### Assignment:
Your reply must hold the lines from the one containing "You are a computer-use" to the end of the entries, copied exactly, with pictures excluded.

### Stored data entries:

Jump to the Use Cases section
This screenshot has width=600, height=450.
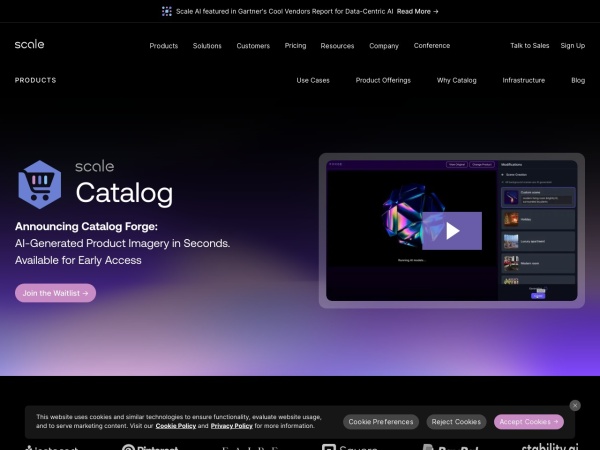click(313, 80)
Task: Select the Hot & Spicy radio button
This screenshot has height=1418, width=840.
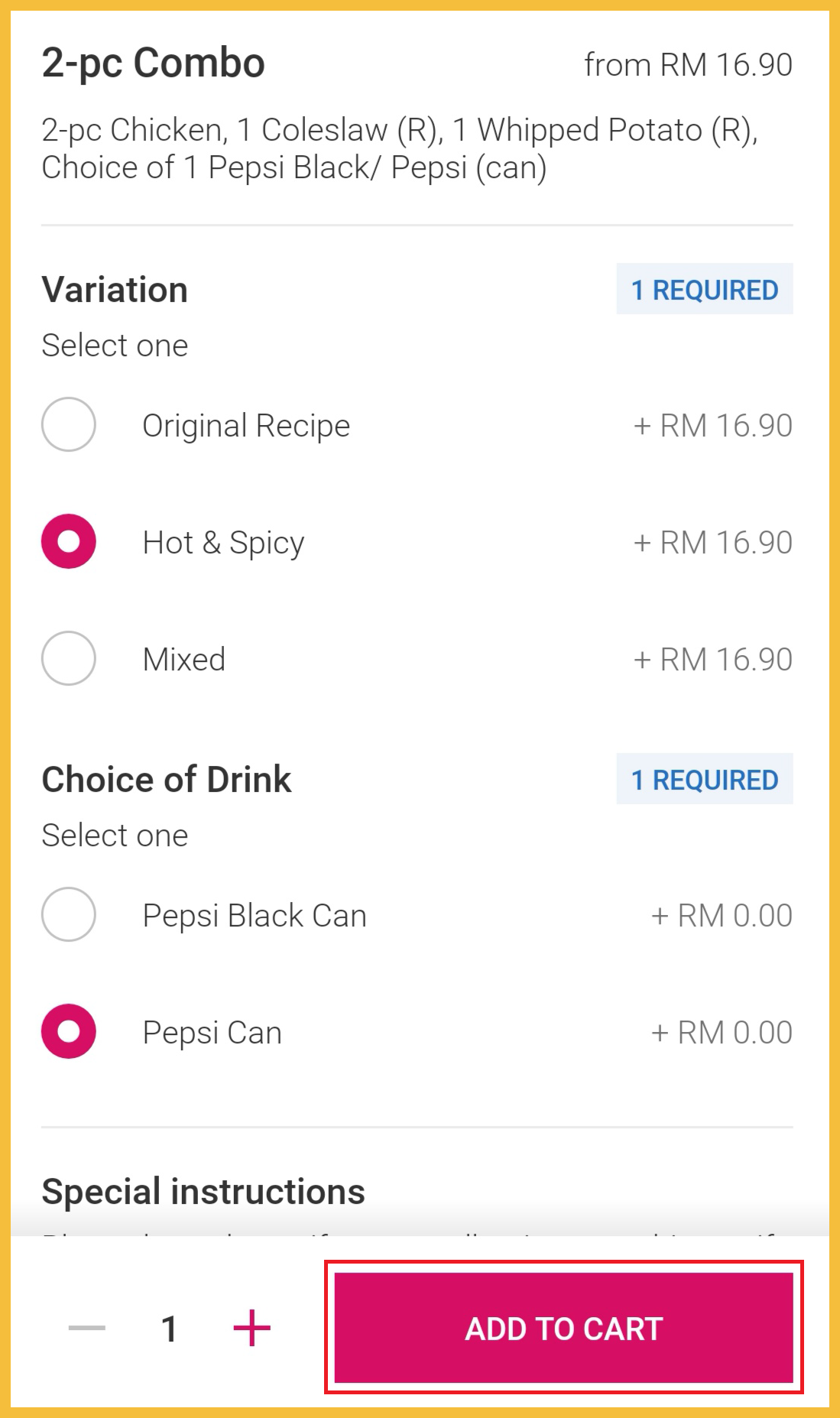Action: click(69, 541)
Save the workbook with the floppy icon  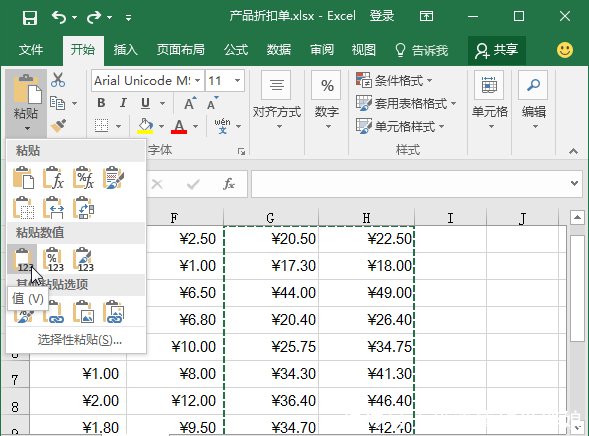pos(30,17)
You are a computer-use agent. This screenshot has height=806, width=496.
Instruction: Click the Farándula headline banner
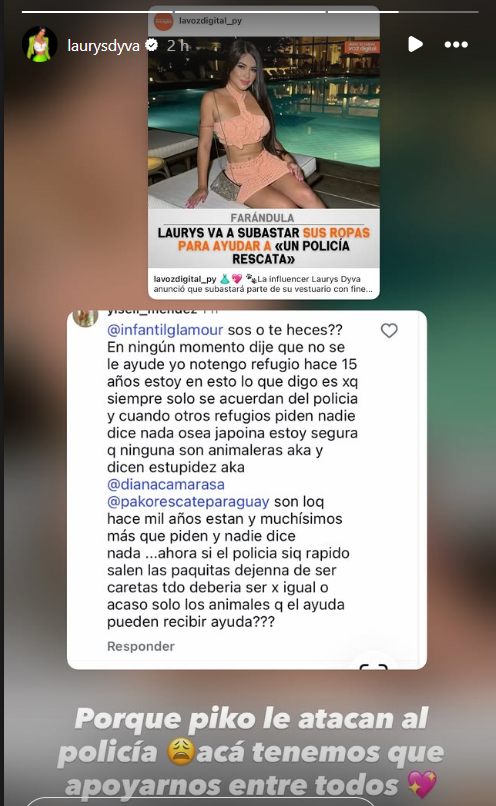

### Answer box:
You are a computer-use agent. This screenshot has height=806, width=496.
Instruction: Click the Farándula headline banner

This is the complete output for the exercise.